**Supplied text**
********************

Post-transcriptional modulators and mediators of the circadian clock

Abstract

The endogenous circadian timekeeping system drives ~24-h rhythms in gene expression and rhythmically coordinates the physiology, metabolism and behavior in a wide range of organisms. Regulation at various levels is important for the accurate functioning of this circadian timing system. The core circadian oscillator consists of an interlocked transcriptional-translational negative feedback loop (TTFL) that imposes a substantial delay between the accumulation of clock gene mRNA and its protein to generate 24-h oscillations. This TTFL mediated daily oscillation of clock proteins is further fine-tuned by post-translational modifications that regulate the clock protein stability, interaction with other proteins and subcellular localization. Emerging evidence from various studies indicates that besides TTFL and post-translational modifications, post-transcriptional regulation plays a key role in shaping the rhythmicity of mRNAs and to delay the accumulation of clock proteins in relation to their mRNAs. In this review, we summarize the current knowledge on the importance of post-transcriptional regulatory mechanisms such as splicing, polyadenylation, the role of RNA-binding proteins, RNA methylation and microRNAs in the context of shaping the circadian rhythmicity in Drosophila and mammals. In particular, we discuss microRNAs, an important player in post-transcriptional regulation of core-clock machinery, circadian neural circuit, clock input, and output pathways. Furthermore, we provide an overview of the microRNAs that exhibit diurnal rhythm in expression and their role in mediating rhythmic physiological processes.

Keywords: Circadian; input; mRNA; microRNA; output; post-transcriptional.

Figure 1. microRNA mediated regulation of circadian rhythm in Drosophila

Circadian timing system is depicted with three primary components such as input pathways, the central oscillator and the output pathways. Environmental cues such as light and temperature entrain the central oscillator. Central oscillator shown in the schematic cross section of the fly brain comprises of ~150 clock neurons and it consists of large ventrolateral neurons (l-LNvs, yellow), Small ventrolateral neurons (s-LNvs, blue), lateral posterior neuron (LPN- green), dorsolateral neurons (LNds, red), and dorsal neurons (DN1- orange, DN2-blue open circle, DN3-black). The endogenous rhythmicity of the central oscillator is driven by interlocked primary and secondary transcriptional-translational feedback loop. The primary feedback loop consists of positive limb component CLK/CYC and a negative limb PER/TIM. VRI and PDP1 in the secondary feedback loop respectively inhibits and activates the transcription of Clk. In addition, the transcription repressor CWO inhibits the transcription of per and tim by competing with CLK-CYC for the E-box binding. Several microRNAs regulate the core clock components, clock neuron excitability, input and output pathways of Drosophila circadian timing system. Blunt end lines denote inhibitory effects. Solid and dashed lines denote known and putative pathways respectively.

********************

**Extracted entries**
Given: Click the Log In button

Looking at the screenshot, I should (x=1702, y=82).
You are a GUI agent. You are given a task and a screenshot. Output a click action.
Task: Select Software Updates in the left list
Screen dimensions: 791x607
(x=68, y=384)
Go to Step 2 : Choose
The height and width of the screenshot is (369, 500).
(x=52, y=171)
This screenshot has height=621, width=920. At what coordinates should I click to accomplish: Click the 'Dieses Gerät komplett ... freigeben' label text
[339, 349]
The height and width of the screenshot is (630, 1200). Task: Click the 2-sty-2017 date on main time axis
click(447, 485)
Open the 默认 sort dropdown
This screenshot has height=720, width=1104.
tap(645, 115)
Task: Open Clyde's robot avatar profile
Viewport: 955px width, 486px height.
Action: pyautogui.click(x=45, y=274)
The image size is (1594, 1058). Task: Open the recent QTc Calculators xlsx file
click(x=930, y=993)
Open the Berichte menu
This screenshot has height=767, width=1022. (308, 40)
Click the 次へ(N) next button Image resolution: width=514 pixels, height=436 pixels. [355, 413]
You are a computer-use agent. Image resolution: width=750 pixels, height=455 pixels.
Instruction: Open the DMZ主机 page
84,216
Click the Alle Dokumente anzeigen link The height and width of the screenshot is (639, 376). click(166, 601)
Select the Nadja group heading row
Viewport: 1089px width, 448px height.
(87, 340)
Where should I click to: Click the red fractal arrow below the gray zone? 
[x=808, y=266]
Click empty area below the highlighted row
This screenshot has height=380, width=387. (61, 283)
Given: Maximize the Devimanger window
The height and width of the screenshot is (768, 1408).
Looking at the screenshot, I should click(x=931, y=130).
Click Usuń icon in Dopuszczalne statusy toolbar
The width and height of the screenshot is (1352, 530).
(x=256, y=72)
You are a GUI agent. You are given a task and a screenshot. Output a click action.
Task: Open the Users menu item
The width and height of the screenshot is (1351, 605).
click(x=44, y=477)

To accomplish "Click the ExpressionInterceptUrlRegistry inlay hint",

********************

**Exercise instructions**
**A)** From the abstract of the circadian clock review, list the post-transcriptional regulatory mechanisms it says the review summarizes.
**B)** Pick up the circadian clock review after its final sentence and keep writing it.
The entries have no connection to the circadian clock review.

**Task-by-task results**
**A)** Splicing, polyadenylation, the role of RNA-binding proteins, RNA methylation, and microRNAs.

**B)**
Figure 2. microRNA mediated regulation of circadian rhythm in mammals

In mammals, light input is conveyed to the central oscillator suprachiasmatic nucleus (SCN). SCN is located at the base of the hypothalamus as shown in the schematic cross section of the adult mammalian brain. Primary and secondary feedback loops operating in the SCN neurons generates ~24 hour rhythmicity in behaviour and physiological outputs in the peripheral tissues. The primary TTFL consists of the negative arm PER/CRY and a positive arm CLOCK/BMAL1. The secondary feedback loop components REV-ERB and ROR repress and activate the Bmal1 transcription respectively. Furthermore Differentiated embryo chondrocyte (Dec) transcription factor interacts with Bmal1 and inhibits CLOCK/BMAL1 induced transcription. Various microRNAs regulate the core clock components, clock neuron morphology, input and output pathways of mammalian clock system. Blunt end lines denote inhibitory effects. Solid and dashed lines denote known and putative pathways respectively.